Rose Valley farm loses greenhouse in winter storm

Dave Stewart
Send to a friend

Send this article to a friend.

Carey Wood says she and her husband Jeff aren’t getting much sleep these days.

The owners of Olde MacKenzie Farm in Rose Valley woke up Wednesday morning to find one of their greenhouses, measuring 20x30 feet, was destroyed by northwest winds that had gusted to 100 km/h overnight.

And they weren’t showing signs of easing off through the day on Wednesday either as a winter storm warning was issued for Queens County.

“When (the wind) starts through the night we really don’t sleep through the night. We can’t see what’s happening and we know we’re at the mercy of the winds,’’ Carey Wood said. “I think I noticed about 2:30 a.m. that it was down (but) we hope to be able to salvage it. It can be very stressful.’’

Another one of their greenhouses sustained damage but was still standing Wednesday afternoon.

The greenhouses require power to keep them inflated and that was proving to be a chore as well. Power was on and off through much of the day for Islanders.

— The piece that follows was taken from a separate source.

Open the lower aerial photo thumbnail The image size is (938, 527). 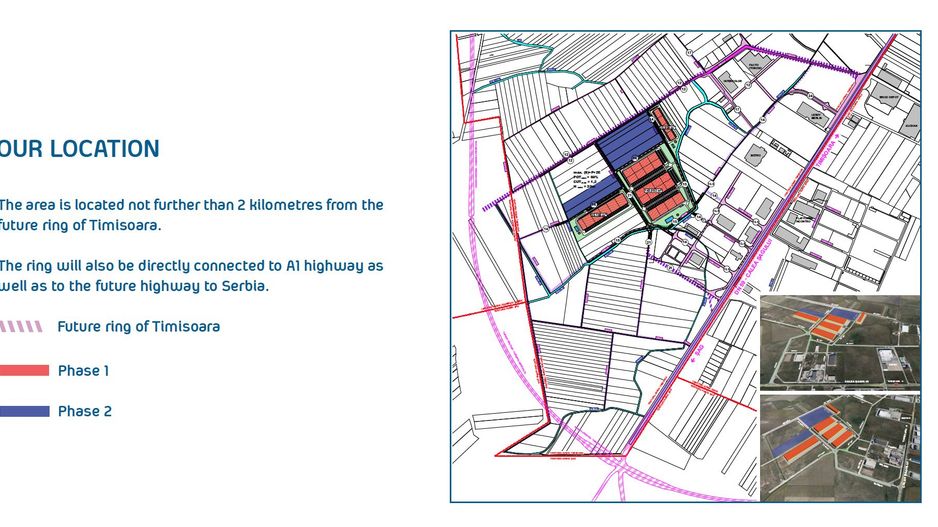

Maritime Electric had 24 crews scattered through the province trying to keep power on.

There are two layers of plastic on the Woods’ greenhouses filled with air. It acts as a layer of insulation and also helps to strengthen them in high winds.

The Woods lost two greenhouses last winter due to high winds.

“Anytime they call for winds over 80 km/h we start to get nervous as we aren’t sure what damage may occur from power outages and the high winds,’’ she said.

The MacKenzies lost power during the interview with The Guardian.

“My husband just went out to start the generator.’’

Carey said farming comes with challenges through the year and even more in winter. Extreme cold temperatures and storms can make things very stressful.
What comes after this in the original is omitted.